— BEGIN Supplied data —
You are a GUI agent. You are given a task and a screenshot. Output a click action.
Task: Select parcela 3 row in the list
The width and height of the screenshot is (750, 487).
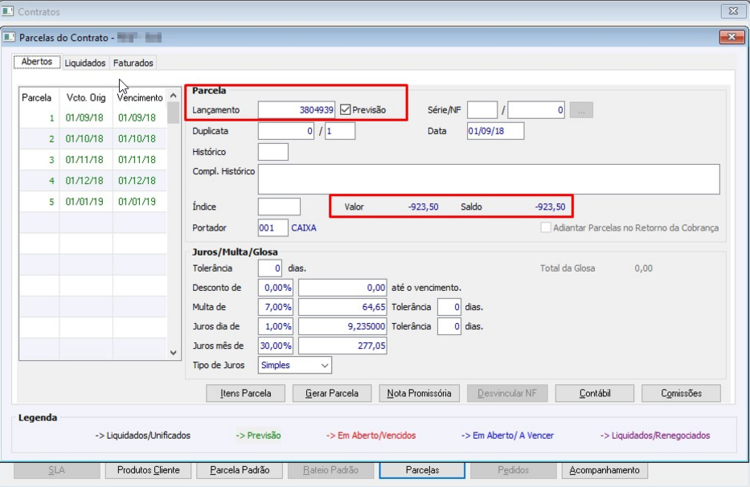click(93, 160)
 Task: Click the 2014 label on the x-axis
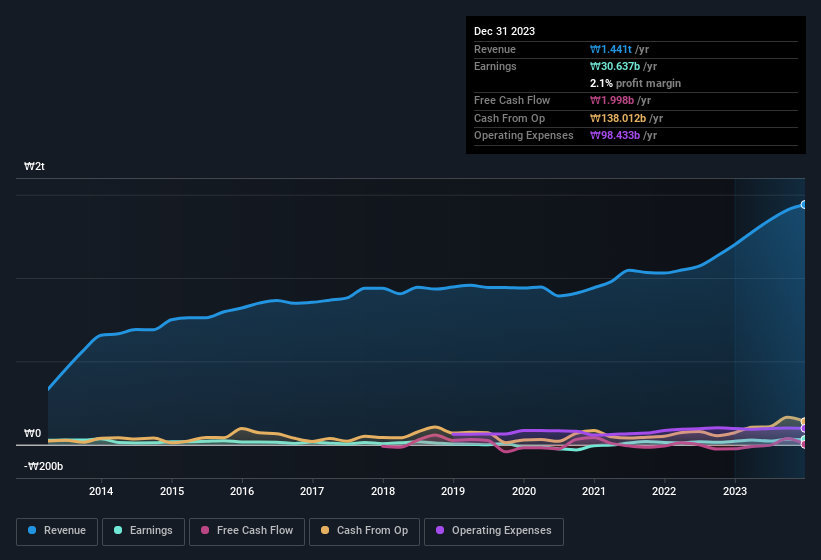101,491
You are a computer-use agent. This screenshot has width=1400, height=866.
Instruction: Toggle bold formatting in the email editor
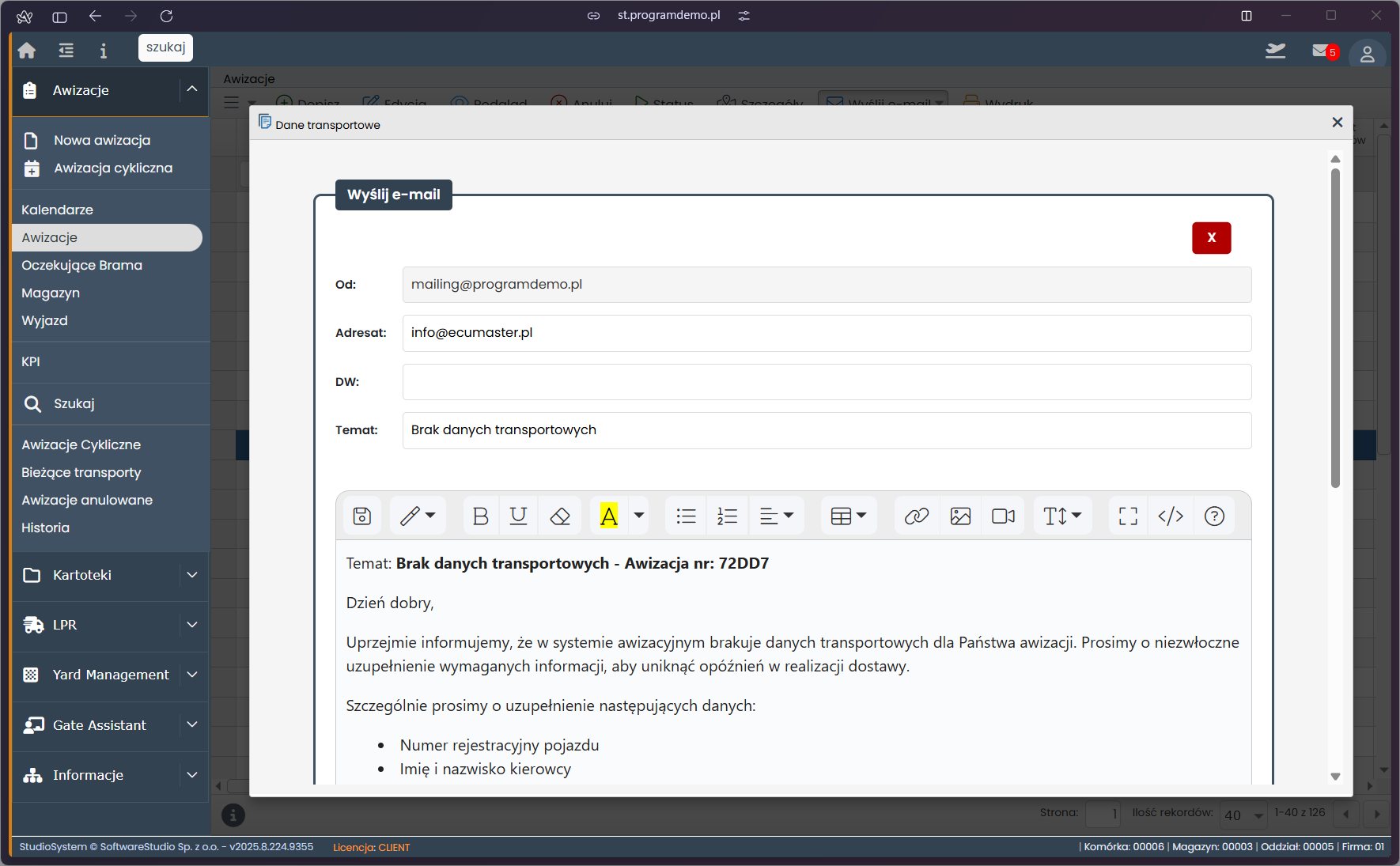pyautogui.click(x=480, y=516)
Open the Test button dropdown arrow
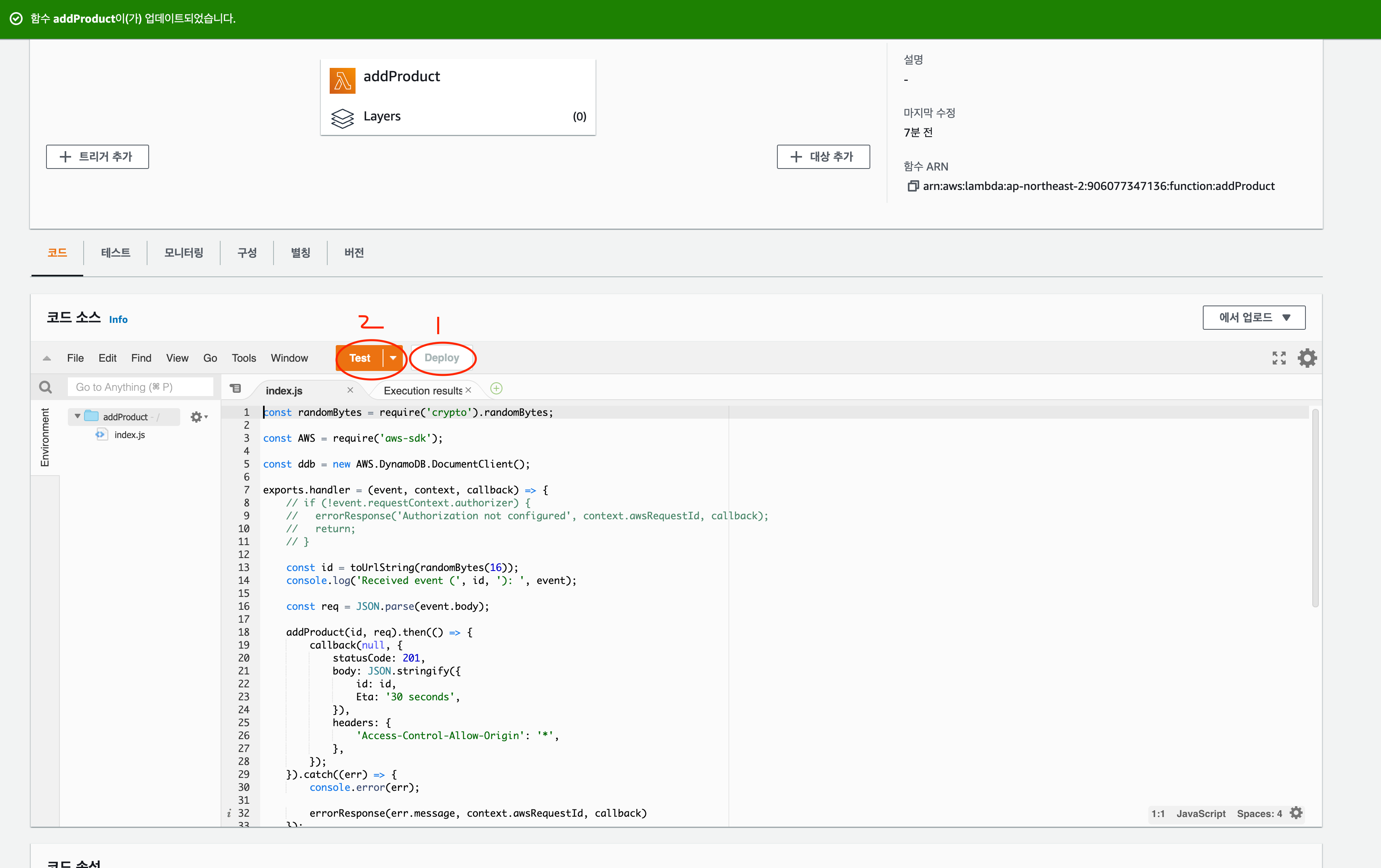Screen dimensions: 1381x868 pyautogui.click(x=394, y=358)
— END Supplied data —
### Aim of the task
Revise the items above by replacing every "screenshot" with "screen capture" and leaving all other text unchanged. Omit the pictures from your answer.

### Task response
You are a GUI agent. You are given a task and a screen capture. Output a click action.
Task: Select parcela 3 row in the list
The width and height of the screen capture is (750, 487).
click(93, 160)
 Task: Click the 2014 label on the x-axis
101,491
You are a computer-use agent. This screen capture has width=1400, height=866.
Instruction: Toggle bold formatting in the email editor
pyautogui.click(x=480, y=516)
Open the Test button dropdown arrow
Screen dimensions: 1381x868 pyautogui.click(x=394, y=358)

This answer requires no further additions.